# Форум 1С > Общие вопросы по 1С - Предприятие > 1С - Предприятие 7.7 >  Рег.отчёты GENERAL|USN|PBOUL - в чём разница?

## vgy

Доброго дня! 
Подскажите, пожалуйста, в чём разница между данными формами отчётности в плане обновления?
Скажем, есть конфигурация "Упрощенная система налогообложения ред.1.3". С ней вроде всё понятно - надо обновлять отчётность USN. Что будет, если подкинуть GENERAL?
А есть конфигурация бухгалтерский учет, ред.4.5. Её обновлять обязательно GENERAL? Или может как-то разделяться на: GENERAL/USN/PBOUL?
Заранее спасибо за ответы :)

----------


## tania_123

Т.к. программы 1С УСН, 1С предприниматель и 1С бухгалтерия по разному устроены, соответственно и сбор данных в формы отчетности производиться по разному. в 1с предпринимателе из регистров, в бухгалтерии из дних счетов, в усн из других.

----------


## vgy

Ага. Понятно..
А вот по обновлению.
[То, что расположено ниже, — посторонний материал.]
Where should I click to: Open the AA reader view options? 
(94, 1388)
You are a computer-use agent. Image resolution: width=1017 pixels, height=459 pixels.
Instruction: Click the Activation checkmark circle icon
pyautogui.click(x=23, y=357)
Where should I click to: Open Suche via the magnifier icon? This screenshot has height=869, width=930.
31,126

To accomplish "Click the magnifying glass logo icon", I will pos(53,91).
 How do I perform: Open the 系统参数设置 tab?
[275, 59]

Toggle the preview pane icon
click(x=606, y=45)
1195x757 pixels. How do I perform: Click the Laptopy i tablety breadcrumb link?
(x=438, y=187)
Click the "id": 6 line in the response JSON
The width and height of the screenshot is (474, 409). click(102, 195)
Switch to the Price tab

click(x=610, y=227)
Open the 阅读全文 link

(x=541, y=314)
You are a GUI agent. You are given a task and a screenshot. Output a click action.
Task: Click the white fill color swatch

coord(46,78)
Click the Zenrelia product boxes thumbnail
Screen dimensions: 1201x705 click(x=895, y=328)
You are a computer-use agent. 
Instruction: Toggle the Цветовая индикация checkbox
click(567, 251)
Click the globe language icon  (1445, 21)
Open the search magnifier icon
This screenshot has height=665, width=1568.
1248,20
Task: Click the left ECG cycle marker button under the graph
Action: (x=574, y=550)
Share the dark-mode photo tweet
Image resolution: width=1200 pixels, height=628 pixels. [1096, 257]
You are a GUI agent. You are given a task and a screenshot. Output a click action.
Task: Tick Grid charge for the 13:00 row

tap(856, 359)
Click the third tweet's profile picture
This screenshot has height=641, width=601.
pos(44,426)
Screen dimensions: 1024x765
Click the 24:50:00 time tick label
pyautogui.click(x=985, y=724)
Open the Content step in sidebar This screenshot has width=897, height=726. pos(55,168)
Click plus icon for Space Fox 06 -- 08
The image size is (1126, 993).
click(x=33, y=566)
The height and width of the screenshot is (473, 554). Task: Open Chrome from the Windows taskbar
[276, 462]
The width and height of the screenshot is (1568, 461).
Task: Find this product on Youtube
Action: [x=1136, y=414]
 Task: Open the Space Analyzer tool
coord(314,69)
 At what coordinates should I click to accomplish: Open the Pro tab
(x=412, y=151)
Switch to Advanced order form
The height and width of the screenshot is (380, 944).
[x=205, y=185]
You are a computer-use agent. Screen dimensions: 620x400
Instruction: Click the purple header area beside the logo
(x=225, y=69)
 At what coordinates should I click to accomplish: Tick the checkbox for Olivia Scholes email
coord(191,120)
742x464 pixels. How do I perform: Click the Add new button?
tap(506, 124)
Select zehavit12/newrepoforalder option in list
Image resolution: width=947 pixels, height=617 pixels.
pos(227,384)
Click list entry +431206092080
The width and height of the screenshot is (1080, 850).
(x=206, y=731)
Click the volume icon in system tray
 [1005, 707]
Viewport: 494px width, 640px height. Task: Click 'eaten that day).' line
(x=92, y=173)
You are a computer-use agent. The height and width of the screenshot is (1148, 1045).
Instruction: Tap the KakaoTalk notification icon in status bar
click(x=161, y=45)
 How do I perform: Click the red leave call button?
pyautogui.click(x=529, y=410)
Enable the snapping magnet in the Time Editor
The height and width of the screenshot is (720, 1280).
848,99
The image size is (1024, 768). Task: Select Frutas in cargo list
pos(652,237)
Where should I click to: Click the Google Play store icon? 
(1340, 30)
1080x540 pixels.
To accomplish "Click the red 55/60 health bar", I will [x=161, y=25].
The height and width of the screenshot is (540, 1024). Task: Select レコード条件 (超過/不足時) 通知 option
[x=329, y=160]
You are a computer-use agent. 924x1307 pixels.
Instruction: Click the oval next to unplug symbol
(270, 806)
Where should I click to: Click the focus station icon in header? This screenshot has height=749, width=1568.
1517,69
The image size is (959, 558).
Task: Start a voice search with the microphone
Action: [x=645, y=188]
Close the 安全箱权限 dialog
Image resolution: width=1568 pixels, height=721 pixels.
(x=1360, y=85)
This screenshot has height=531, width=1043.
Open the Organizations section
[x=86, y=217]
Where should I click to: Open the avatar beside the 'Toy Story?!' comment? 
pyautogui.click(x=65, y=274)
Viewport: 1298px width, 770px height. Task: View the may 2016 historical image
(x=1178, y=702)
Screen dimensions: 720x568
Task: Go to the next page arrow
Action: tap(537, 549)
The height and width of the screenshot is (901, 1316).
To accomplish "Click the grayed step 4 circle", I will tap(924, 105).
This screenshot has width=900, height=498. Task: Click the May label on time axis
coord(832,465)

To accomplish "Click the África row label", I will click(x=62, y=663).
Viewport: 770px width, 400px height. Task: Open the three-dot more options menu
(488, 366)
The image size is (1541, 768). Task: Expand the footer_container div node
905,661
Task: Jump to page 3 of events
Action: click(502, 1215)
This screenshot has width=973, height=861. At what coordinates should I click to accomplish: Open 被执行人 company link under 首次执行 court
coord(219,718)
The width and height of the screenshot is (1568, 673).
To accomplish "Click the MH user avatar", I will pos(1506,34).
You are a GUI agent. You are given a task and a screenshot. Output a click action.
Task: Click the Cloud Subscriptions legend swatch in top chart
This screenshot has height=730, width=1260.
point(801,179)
Действительно важно какую из форм отчётности мы подключаем к базе?

----------


## tania_123

Конечно.

----------


## alexandr_ll

Вообще-то комплекты отчетности отличаются только составом отчетов, внутри они написаны одинаково, т.е. подходят для любых конфигураций, использующих регламентированные отчеты. Например отчетность General за 2 квартал 2014 г содержит 47 отчетов, УСН -38, ПБОЮЛ -28. Поэтому можете подключать самый полный комплект к любой конфигурации, просто часть форм вы не будете использовать в работе, (например , предпринимателю не нужна декларация по налогу на прибыль). Все отчеты будут открываться, но не предназначенные для данной конфигурации не будут заполняться автоматически

----------

vgy (18.08.2014)

----------